(Item position entries)
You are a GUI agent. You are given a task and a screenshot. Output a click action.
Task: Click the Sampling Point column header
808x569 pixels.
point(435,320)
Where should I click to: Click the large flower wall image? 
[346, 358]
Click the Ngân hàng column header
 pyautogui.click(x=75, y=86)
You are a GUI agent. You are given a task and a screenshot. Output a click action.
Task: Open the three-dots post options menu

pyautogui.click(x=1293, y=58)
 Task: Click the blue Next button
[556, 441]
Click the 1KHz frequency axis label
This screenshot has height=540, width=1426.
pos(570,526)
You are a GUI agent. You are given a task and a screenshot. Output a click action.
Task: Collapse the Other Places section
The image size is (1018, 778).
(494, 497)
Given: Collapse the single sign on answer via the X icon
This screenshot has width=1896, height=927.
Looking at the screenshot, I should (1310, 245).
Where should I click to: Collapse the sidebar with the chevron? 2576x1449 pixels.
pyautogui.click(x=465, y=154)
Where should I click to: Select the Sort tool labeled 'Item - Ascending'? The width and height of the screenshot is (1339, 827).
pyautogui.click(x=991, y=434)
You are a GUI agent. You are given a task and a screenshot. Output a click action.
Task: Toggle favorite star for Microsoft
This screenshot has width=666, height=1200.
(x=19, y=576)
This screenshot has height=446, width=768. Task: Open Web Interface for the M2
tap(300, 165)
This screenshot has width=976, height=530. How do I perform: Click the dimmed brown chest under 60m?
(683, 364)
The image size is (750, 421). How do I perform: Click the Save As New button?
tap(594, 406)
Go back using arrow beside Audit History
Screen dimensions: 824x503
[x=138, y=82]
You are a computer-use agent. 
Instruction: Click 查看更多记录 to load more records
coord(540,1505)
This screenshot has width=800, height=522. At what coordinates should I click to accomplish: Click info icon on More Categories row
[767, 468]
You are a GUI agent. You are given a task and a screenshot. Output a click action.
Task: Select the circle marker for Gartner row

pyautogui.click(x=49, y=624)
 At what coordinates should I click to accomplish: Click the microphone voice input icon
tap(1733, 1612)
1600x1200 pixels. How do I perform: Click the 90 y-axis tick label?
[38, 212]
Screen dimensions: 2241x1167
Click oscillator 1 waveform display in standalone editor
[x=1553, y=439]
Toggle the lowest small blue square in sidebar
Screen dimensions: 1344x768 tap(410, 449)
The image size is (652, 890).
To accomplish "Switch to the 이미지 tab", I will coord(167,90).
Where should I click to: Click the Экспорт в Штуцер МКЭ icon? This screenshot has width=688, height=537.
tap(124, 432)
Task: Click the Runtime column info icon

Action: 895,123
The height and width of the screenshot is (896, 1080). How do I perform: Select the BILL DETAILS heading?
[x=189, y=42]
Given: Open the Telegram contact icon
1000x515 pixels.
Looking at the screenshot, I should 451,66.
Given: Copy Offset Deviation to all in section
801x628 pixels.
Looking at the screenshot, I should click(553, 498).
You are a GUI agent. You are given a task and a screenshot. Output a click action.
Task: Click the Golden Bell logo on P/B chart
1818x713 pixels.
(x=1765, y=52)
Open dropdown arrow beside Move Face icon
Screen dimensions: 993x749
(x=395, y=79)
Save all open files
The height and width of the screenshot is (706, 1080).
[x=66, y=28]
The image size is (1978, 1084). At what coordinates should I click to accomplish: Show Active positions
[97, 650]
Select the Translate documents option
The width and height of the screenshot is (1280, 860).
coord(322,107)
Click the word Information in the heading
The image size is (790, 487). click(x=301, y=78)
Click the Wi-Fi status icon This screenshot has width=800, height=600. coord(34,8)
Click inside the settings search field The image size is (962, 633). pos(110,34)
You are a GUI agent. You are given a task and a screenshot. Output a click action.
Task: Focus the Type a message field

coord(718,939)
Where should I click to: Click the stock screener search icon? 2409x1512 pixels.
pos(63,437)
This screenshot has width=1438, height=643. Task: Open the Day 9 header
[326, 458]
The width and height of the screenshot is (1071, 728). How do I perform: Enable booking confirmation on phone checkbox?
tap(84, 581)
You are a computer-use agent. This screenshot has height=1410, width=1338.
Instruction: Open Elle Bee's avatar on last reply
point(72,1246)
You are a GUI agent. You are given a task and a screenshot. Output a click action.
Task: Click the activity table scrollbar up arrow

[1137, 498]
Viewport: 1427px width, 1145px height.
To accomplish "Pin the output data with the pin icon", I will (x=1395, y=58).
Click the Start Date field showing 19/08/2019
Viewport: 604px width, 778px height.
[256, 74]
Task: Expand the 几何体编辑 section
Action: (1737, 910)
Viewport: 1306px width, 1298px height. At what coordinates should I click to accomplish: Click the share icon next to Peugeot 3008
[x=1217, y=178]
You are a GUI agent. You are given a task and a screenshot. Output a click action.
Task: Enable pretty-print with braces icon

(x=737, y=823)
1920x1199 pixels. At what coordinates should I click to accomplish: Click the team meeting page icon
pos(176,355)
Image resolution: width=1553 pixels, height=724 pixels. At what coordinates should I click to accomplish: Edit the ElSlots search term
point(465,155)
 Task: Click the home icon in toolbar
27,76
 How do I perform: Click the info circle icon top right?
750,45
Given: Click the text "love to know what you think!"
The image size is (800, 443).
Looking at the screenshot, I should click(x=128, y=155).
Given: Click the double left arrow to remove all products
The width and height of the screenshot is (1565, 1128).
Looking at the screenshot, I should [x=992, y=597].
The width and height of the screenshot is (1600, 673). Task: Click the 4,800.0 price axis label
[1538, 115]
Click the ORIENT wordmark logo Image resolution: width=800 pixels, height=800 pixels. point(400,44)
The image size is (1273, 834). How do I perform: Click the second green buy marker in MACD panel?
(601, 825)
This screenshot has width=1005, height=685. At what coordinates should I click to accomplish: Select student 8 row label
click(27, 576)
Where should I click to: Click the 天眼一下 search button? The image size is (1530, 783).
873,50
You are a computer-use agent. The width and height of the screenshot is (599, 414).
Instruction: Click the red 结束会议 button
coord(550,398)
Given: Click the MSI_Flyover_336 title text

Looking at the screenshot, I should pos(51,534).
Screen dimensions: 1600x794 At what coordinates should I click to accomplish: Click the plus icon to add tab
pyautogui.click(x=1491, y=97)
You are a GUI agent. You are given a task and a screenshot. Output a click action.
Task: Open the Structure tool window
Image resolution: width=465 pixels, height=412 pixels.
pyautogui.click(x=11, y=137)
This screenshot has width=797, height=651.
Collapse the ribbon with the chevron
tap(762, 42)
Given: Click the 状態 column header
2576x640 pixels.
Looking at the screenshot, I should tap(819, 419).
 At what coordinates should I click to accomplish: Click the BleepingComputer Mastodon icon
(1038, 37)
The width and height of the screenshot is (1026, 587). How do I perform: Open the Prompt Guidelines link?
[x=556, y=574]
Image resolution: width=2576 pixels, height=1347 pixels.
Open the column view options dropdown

_Brief_:
Please format all the entries above as a numbered list, leaving out any blank lines.

_Response for this exercise_:
1. You are a GUI agent. You are given a task and a screenshot. Output a click action.
2. Task: Click the Sampling Point column header
3. 808x569 pixels.
4. point(435,320)
5. Where should I click to: Click the large flower wall image? 
6. [346, 358]
7. Click the Ngân hàng column header
8.  pyautogui.click(x=75, y=86)
9. You are a GUI agent. You are given a task and a screenshot. Output a click action.
10. Task: Open the three-dots post options menu
11. pyautogui.click(x=1293, y=58)
12.  Task: Click the blue Next button
13. [556, 441]
14. Click the 1KHz frequency axis label
15. This screenshot has height=540, width=1426.
16. pos(570,526)
17. You are a GUI agent. You are given a task and a screenshot. Output a click action.
18. Task: Collapse the Other Places section
19. The image size is (1018, 778).
20. (494, 497)
21. Given: Collapse the single sign on answer via the X icon
22. This screenshot has width=1896, height=927.
23. Looking at the screenshot, I should (1310, 245).
24. Where should I click to: Collapse the sidebar with the chevron? 2576x1449 pixels.
25. pyautogui.click(x=465, y=154)
26. Where should I click to: Select the Sort tool labeled 'Item - Ascending'? The width and height of the screenshot is (1339, 827).
27. pyautogui.click(x=991, y=434)
28. You are a GUI agent. You are given a task and a screenshot. Output a click action.
29. Task: Toggle favorite star for Microsoft
30. This screenshot has width=666, height=1200.
31. (x=19, y=576)
32. This screenshot has height=446, width=768. Task: Open Web Interface for the M2
33. tap(300, 165)
34. This screenshot has width=976, height=530. How do I perform: Click the dimmed brown chest under 60m?
35. (683, 364)
36. The image size is (750, 421). How do I perform: Click the Save As New button?
37. tap(594, 406)
38. Go back using arrow beside Audit History
39. Screen dimensions: 824x503
40. [x=138, y=82]
41. You are a computer-use agent. 
42. Instruction: Click 查看更多记录 to load more records
43. coord(540,1505)
44. This screenshot has width=800, height=522. At what coordinates should I click to accomplish: Click info icon on More Categories row
45. [767, 468]
46. You are a GUI agent. You are given a task and a screenshot. Output a click action.
47. Task: Select the circle marker for Gartner row
48. pyautogui.click(x=49, y=624)
49.  At what coordinates should I click to accomplish: Click the microphone voice input icon
50. tap(1733, 1612)
51. 1600x1200 pixels. How do I perform: Click the 90 y-axis tick label?
52. [38, 212]
53. Screen dimensions: 2241x1167
54. Click oscillator 1 waveform display in standalone editor
55. [x=1553, y=439]
56. Toggle the lowest small blue square in sidebar
57. Screen dimensions: 1344x768 tap(410, 449)
58. The image size is (652, 890).
59. To accomplish "Switch to the 이미지 tab", I will coord(167,90).
60. Where should I click to: Click the Экспорт в Штуцер МКЭ icon? This screenshot has width=688, height=537.
61. tap(124, 432)
62. Task: Click the Runtime column info icon
63. Action: 895,123
64. The height and width of the screenshot is (896, 1080). How do I perform: Select the BILL DETAILS heading?
65. [x=189, y=42]
66. Given: Open the Telegram contact icon
67. 1000x515 pixels.
68. Looking at the screenshot, I should 451,66.
69. Given: Copy Offset Deviation to all in section
70. 801x628 pixels.
71. Looking at the screenshot, I should click(553, 498).
72. You are a GUI agent. You are given a task and a screenshot. Output a click action.
73. Task: Click the Golden Bell logo on P/B chart
74. 1818x713 pixels.
75. (x=1765, y=52)
76. Open dropdown arrow beside Move Face icon
77. Screen dimensions: 993x749
78. (x=395, y=79)
79. Save all open files
80. The height and width of the screenshot is (706, 1080).
81. [x=66, y=28]
82. The image size is (1978, 1084). At what coordinates should I click to accomplish: Show Active positions
83. [97, 650]
84. Select the Translate documents option
85. The width and height of the screenshot is (1280, 860).
86. coord(322,107)
87. Click the word Information in the heading
88. The image size is (790, 487). click(x=301, y=78)
89. Click the Wi-Fi status icon This screenshot has width=800, height=600. coord(34,8)
90. Click inside the settings search field The image size is (962, 633). pos(110,34)
91. You are a GUI agent. You are given a task and a screenshot. Output a click action.
92. Task: Focus the Type a message field
93. coord(718,939)
94. Where should I click to: Click the stock screener search icon? 2409x1512 pixels.
95. pos(63,437)
96. This screenshot has width=1438, height=643. Task: Open the Day 9 header
97. [326, 458]
98. The width and height of the screenshot is (1071, 728). How do I perform: Enable booking confirmation on phone checkbox?
99. tap(84, 581)
100. You are a computer-use agent. This screenshot has height=1410, width=1338.
101. Instruction: Open Elle Bee's avatar on last reply
102. point(72,1246)
103. You are a GUI agent. You are given a task and a screenshot. Output a click action.
104. Task: Click the activity table scrollbar up arrow
105. [1137, 498]
106. Viewport: 1427px width, 1145px height.
107. To accomplish "Pin the output data with the pin icon", I will (x=1395, y=58).
108. Click the Start Date field showing 19/08/2019
109. Viewport: 604px width, 778px height.
110. [256, 74]
111. Task: Expand the 几何体编辑 section
112. Action: (1737, 910)
113. Viewport: 1306px width, 1298px height. At what coordinates should I click to accomplish: Click the share icon next to Peugeot 3008
114. [x=1217, y=178]
115. You are a GUI agent. You are given a task and a screenshot. Output a click action.
116. Task: Enable pretty-print with braces icon
117. (x=737, y=823)
118. 1920x1199 pixels. At what coordinates should I click to accomplish: Click the team meeting page icon
119. pos(176,355)
120. Image resolution: width=1553 pixels, height=724 pixels. At what coordinates should I click to accomplish: Edit the ElSlots search term
121. point(465,155)
122.  Task: Click the home icon in toolbar
123. 27,76
124.  How do I perform: Click the info circle icon top right?
125. 750,45
126. Given: Click the text "love to know what you think!"
127. The image size is (800, 443).
128. Looking at the screenshot, I should click(x=128, y=155).
129. Given: Click the double left arrow to remove all products
130. The width and height of the screenshot is (1565, 1128).
131. Looking at the screenshot, I should [x=992, y=597].
132. The width and height of the screenshot is (1600, 673). Task: Click the 4,800.0 price axis label
133. [1538, 115]
134. Click the ORIENT wordmark logo Image resolution: width=800 pixels, height=800 pixels. point(400,44)
135. The image size is (1273, 834). How do I perform: Click the second green buy marker in MACD panel?
136. (601, 825)
137. This screenshot has width=1005, height=685. At what coordinates should I click to accomplish: Select student 8 row label
138. click(27, 576)
139. Where should I click to: Click the 天眼一下 search button? The image size is (1530, 783).
140. 873,50
141. You are a computer-use agent. The width and height of the screenshot is (599, 414).
142. Instruction: Click the red 结束会议 button
143. coord(550,398)
144. Given: Click the MSI_Flyover_336 title text
145. Looking at the screenshot, I should pos(51,534).
146. Screen dimensions: 1600x794 At what coordinates should I click to accomplish: Click the plus icon to add tab
147. pyautogui.click(x=1491, y=97)
148. You are a GUI agent. You are given a task and a screenshot. Output a click action.
149. Task: Open the Structure tool window
150. Image resolution: width=465 pixels, height=412 pixels.
151. pyautogui.click(x=11, y=137)
152. This screenshot has width=797, height=651.
153. Collapse the ribbon with the chevron
154. tap(762, 42)
155. Given: Click the 状態 column header
156. 2576x640 pixels.
157. Looking at the screenshot, I should tap(819, 419).
158.  At what coordinates should I click to accomplish: Click the BleepingComputer Mastodon icon
159. (1038, 37)
160. The width and height of the screenshot is (1026, 587). How do I perform: Open the Prompt Guidelines link?
161. [x=556, y=574]
162. Image resolution: width=2576 pixels, height=1347 pixels.
163. Open the column view options dropdown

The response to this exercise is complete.